Korrompoi and Nairobi

All my bank problems have finally been resolved, and I am so happy!  For a week I have had no access to any money… but now I have a new pin and my card is actually working in an ATM here in Kitengela!  The good old Kenya Central Bank (KCB) has given me cash…! Now I can finally pay back Sophie, and continue with my travel plans.
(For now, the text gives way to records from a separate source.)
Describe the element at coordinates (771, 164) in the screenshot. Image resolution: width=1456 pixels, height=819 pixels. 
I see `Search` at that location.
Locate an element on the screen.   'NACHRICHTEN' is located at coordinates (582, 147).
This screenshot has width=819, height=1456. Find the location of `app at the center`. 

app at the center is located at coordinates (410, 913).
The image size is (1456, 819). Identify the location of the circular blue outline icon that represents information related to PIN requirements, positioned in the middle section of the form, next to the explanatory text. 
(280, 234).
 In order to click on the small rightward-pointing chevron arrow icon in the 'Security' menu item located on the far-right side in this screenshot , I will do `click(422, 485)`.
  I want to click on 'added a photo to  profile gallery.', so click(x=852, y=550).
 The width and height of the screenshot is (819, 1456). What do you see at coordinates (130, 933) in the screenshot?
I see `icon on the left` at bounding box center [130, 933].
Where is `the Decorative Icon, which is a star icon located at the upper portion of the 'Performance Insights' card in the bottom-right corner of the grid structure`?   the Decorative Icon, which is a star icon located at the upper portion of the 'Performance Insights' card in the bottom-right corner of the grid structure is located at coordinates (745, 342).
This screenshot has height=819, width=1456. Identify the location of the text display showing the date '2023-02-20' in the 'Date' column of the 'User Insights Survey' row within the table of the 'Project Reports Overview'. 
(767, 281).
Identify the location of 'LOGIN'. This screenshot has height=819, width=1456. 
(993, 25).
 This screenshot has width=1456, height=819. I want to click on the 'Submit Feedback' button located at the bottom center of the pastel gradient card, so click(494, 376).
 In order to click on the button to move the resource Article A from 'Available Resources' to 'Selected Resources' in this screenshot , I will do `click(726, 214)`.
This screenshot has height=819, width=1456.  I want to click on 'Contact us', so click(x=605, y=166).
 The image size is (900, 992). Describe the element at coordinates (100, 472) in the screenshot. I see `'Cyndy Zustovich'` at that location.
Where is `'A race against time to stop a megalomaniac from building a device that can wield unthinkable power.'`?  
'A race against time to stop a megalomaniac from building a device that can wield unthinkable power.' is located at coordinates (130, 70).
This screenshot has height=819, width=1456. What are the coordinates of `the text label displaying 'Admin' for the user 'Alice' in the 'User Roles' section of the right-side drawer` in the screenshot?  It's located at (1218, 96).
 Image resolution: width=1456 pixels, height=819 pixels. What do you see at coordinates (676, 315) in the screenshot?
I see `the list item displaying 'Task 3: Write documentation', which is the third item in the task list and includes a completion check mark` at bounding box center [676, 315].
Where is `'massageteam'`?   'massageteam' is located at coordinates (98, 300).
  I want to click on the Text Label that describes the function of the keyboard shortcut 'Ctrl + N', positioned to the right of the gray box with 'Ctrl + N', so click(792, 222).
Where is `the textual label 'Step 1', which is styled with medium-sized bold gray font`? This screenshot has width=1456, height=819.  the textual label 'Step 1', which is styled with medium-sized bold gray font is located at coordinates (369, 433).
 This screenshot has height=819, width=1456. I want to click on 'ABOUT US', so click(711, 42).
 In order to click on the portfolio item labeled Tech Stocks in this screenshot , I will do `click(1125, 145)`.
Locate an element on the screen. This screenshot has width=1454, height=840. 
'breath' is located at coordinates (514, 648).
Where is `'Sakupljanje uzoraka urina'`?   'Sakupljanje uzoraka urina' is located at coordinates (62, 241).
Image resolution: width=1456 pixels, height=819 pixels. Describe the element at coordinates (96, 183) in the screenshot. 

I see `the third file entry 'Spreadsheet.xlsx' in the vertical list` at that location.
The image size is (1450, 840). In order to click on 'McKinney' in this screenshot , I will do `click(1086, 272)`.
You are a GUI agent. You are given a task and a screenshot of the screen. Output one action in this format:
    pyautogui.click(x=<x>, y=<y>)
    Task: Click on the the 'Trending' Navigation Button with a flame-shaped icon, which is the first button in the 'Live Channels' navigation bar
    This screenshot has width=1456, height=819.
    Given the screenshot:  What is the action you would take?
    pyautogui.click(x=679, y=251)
I had intended to stay 2 nights in Nairobi but I am back in Kitengela because of my complete lack of funds, but actually it’s the better option anyway as it gives me more time to sort things out… I have lots of packing to do!  Today we listened to the radio for about 4 hours – “Kiss 100, Nairobi’s best music station” – and I really love that station!  Then we went shopping in Kitengela, I went to the bank and delightedly received money out, then bought supplies for my next journey and some celebratory lollipops, to toast my ATM success.  Also bought a cd for 200 shillings (2 pounds) which I am very excited about as it has “Yori Yori” on it, which is my favourite song.  Now that I have money I will even be able to top up my phone, and once again be able to have the luxury of texting people!
Tomorrow I am going to get the matatu to Nairobi about 3pm (midday in the UK) and then check in for my train at 6pm. Then I’ll get the overnight train to Mombasa, get there on Tuesday morning at Some Time (there is no schedule for anything in Kenya) find a place to stay and then explore Kenya’s 2nd city. On Wednesday I’ll get the Likoni ferry to the mainland south of Mombasa (Mombasa is an island) and then catch a matatu to Diani where i’m planning to live in a banda (beach hut) for 2 weeks. It will be really great to have a break from everything I’ve been doing so far and just lay on the beach.  After that is a blank right now.

My last day at school on Friday was fantastic, we had a lovely lunch (that wasn’t beans!!!) cooked by Leah the deputy headteacher.  There was dancing in the staff room, and I planted my passionfruit tree in the vegetable garden.  There is still no water but the pump is now in the process of being fixed, it’s just taking forever.  I said goodbye to all the kids in their classrooms, gave Benjamin a hug, and came back to Kitengela at the end of the day with Leah and Gladys.  The teachers gave me a present of a framed picture of a lion, which is great, and even more wonderful is the thought behind it, since it was a present given to me out of profound generosity by people who have very little.  I stupidly forgot to take in the books I had bought to put in the library.

school 2 school 3
Yesterday, Saturday, Sophie and I went into Nairobi to try and sort my bank difficulties, to no avail, but I did cash in my travellers’ cheques at a Bureau in Mama Ngina Street.  We went to the Maasai market to buy souvenirs and unfortunately I got “Mzungued”, as Sophie puts it.  And it’s a good description, that’s exactly what happened to me; what happens everywhere all the time – and it’s very, very frustrating – is that people always try to charge a white person into paying way more than the value of something, mostly it is completely ridiculous, like 10 times the actual price.  Absolutely nobody understands that western people have varying financial situations just like Kenyans do, and that they are not all Bill Gates or Richard Branson.  Anyway I got bullied into paying far more than I should have; Sophie said she shouldn’t have left me alone, but I was feeling much more confident than my last time at the Maasai market and I didn’t mind when we got separated by the inevitable people pulling us in different directions.  Sophie is brilliant at bargaining and I am horrendous at it, I am the worst barterer who ever lived!  anyway it wasn’t too bad a situation, it’s just that I DID get “Mzungued”.  We had lunch at Java coffee, which is like a western coffee house and it’s amazing.  We get so excited by simple things like having chips, a sandwich, or seeing a toilet with a toilet seat.
After lunch we went to Book Point, a (fairly) big bookshop along Moi Avenue, as Sophie’s mum had donated some money for her to buy books for her school. We had fun choosing all the books and I got a map of Africa.  We got the matatu home to Kitengela, looked at our stuff on my bed and realised that my map of Africa is quite inaccurate – the Arabian Gulf is coloured green for land instead of blue for sea… …

One thought on “Korrompoi and Nairobi

  1. I wouldn’t so much describe what you do as bartering, it more like agree to pay whatever and say and buy an extra 5 wooden carvings.